Budget 2019 : Des taxes supprimées

Récemment, le gouvernement a présenté sa recette budgétaire pour 2019 lors du conseil des ministres. Celle-ci tient compte des promesses du président Macron et de la maîtrise des comptes publics. Dans le cadre de cette loi des finances, le ministre des Comptes publics  a annoncé quelques réformes fiscales.

Le projet va engager l’abandon d’une vingtaine de micro-taxes qui semblent nuire et rendre la vie des français plus complexe. Peu rentables pour les finances publiques, ces mesures fiscales seront appliquées dès le début de l’année 2019, suivies d’une deuxième vague.

Plusieurs petites taxes supprimées, lesquelles ?

En France, près de 200 taxes sont recensées jusqu’à aujourd’hui qui produisent moins de 150 millions d’euros par an chacune. Par rapport à d’autres pays, elles sont deux à quatre fois plus importantes à cause de l’obstination des organismes ou des secteurs  d’activité qui les prélèvent.

Pour le budget 2019, le gouvernement a tenu à réaliser de petits changements au niveau du système fiscal du pays. Il compte supprimer certains impôts jugés peu rentables, une décision qui peut déplaire à ceux qui en bénéficient et qui implique forcément des compensations. En tête de liste se trouvent les divers prélèvements réalisés dans le financement des organismes publics ou des collectivités. Il y a notamment la redevance pour obstacle sur les cours d’eau touchée par les agences de l’eau, la taxe pylônes tirée par les communes, etc.

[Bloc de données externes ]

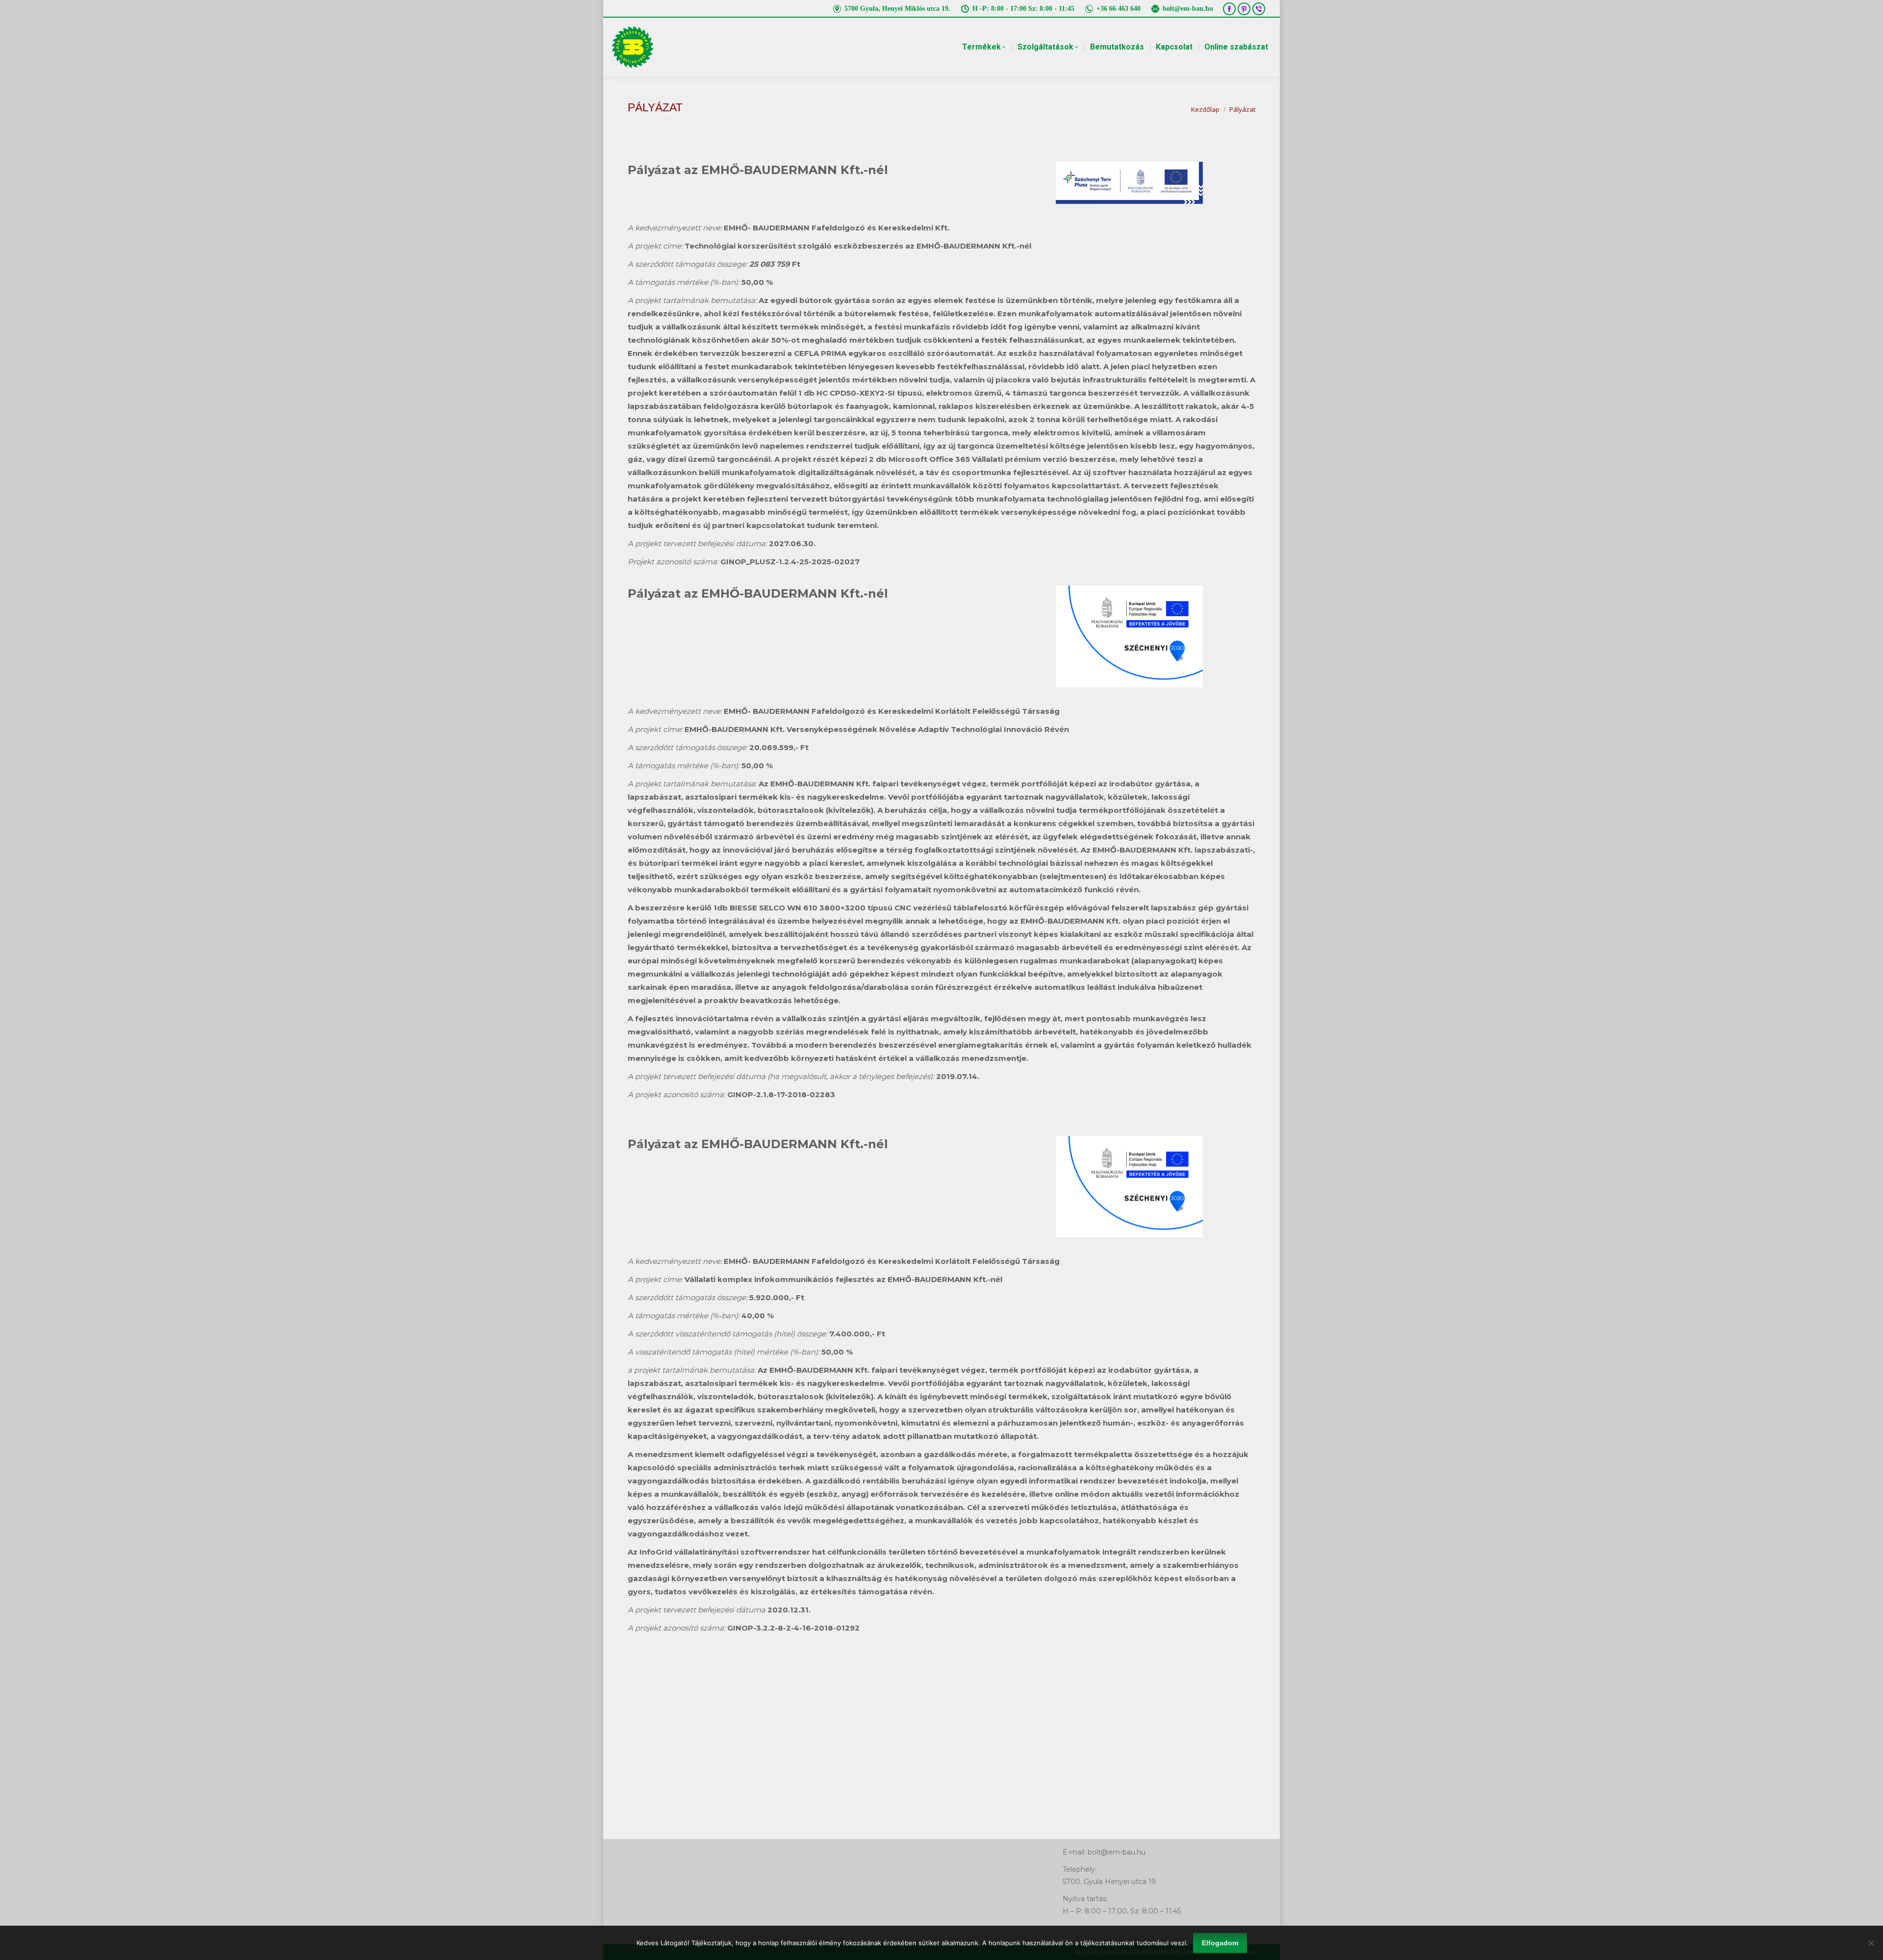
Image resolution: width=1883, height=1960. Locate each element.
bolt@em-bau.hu (1188, 8)
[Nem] (1871, 1943)
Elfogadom (1220, 1943)
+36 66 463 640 (1118, 8)
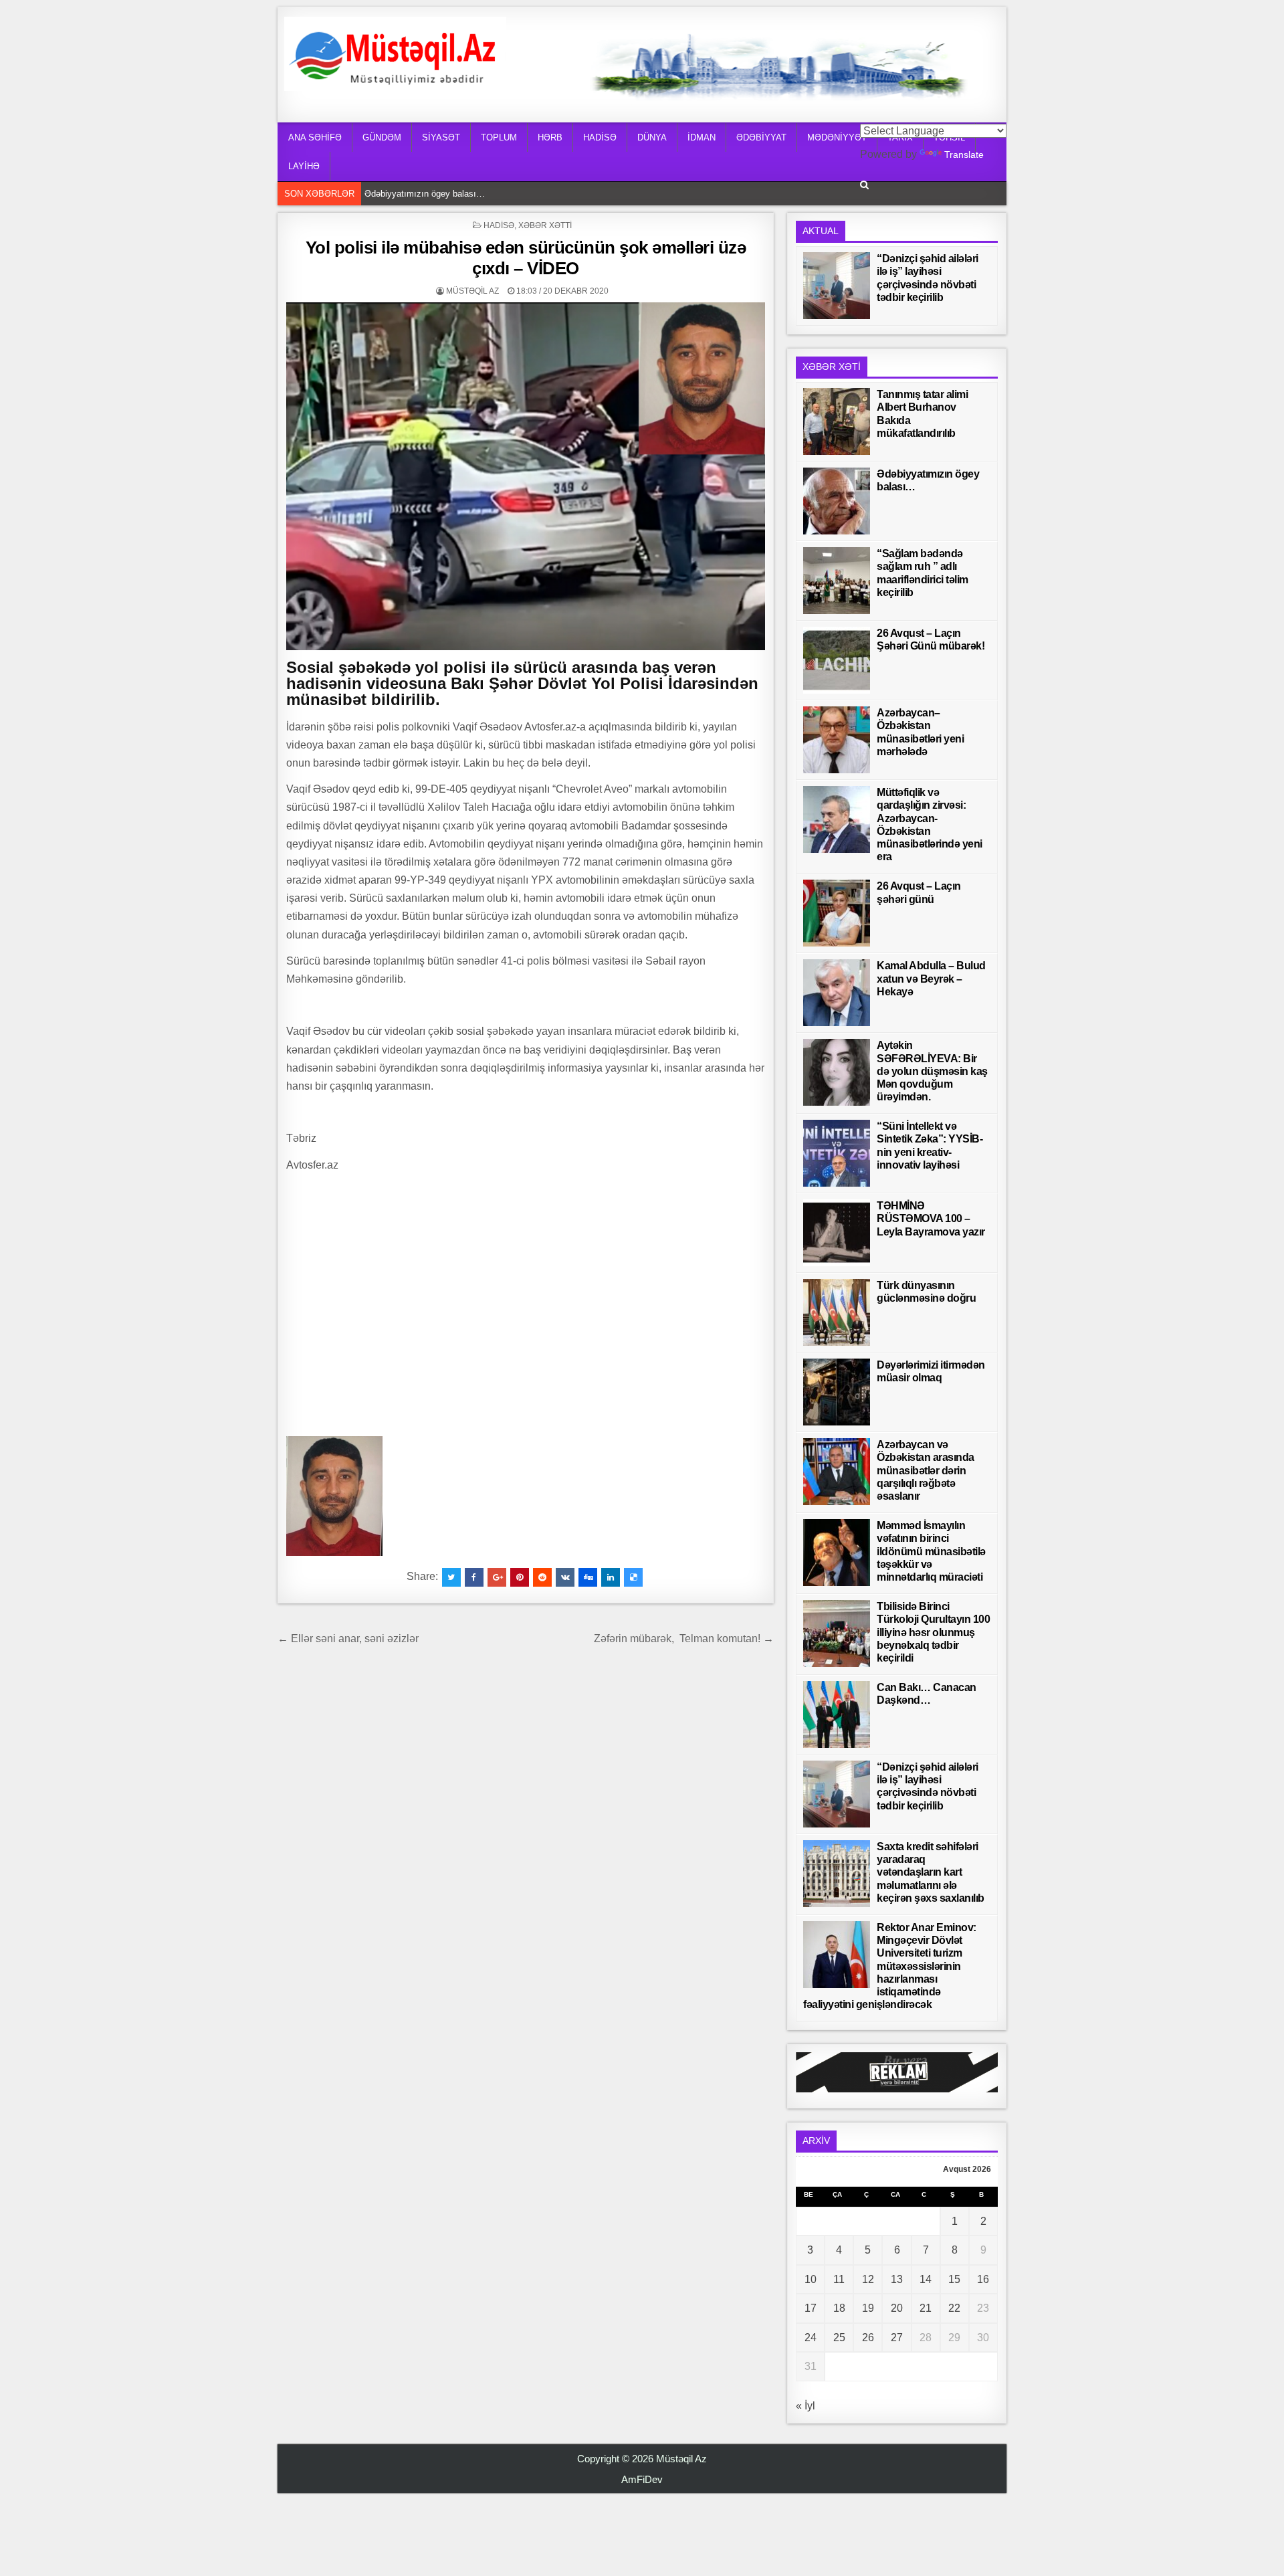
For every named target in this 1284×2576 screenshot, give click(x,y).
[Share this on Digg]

Jusqu’à maintenant, la liste n’est pas exhaustive et le gouvernement a annoncé quelques unes d’entre elle, dont la taxe sur les farines, semoules et gruaux de blé tendre, une suppression promise depuis plusieurs années déjà et qui n’a rapporté que 64 millions d’euros en 2017. Celle-ci est perçue sur les farines pour la consommation. La taxe sur les poinçons prélevée au niveau des bijoutiers, la taxe sur les appareils de reproduction ou d’impression, le prélèvement assurance frontière automobile avec ses quelques centaines d’euros de gain l’année passée ou encore la taxe sur les bois et plans de vigne font partie de la liste.

En tout, la loi des finances 2019 prévoit l’élimination de 22 micro-taxes à faible rendement.

Mesures fiscales de la loi des finances 2019 : quel intérêt ?

Ces mesures fiscales ont été instaurées dans le but de faciliter la vie des français et de simplifier son système fiscal. De plus, ces impôts coûtent beaucoup plus chers qu’ils ne rapportent en tenant compte des frais de recouvrement.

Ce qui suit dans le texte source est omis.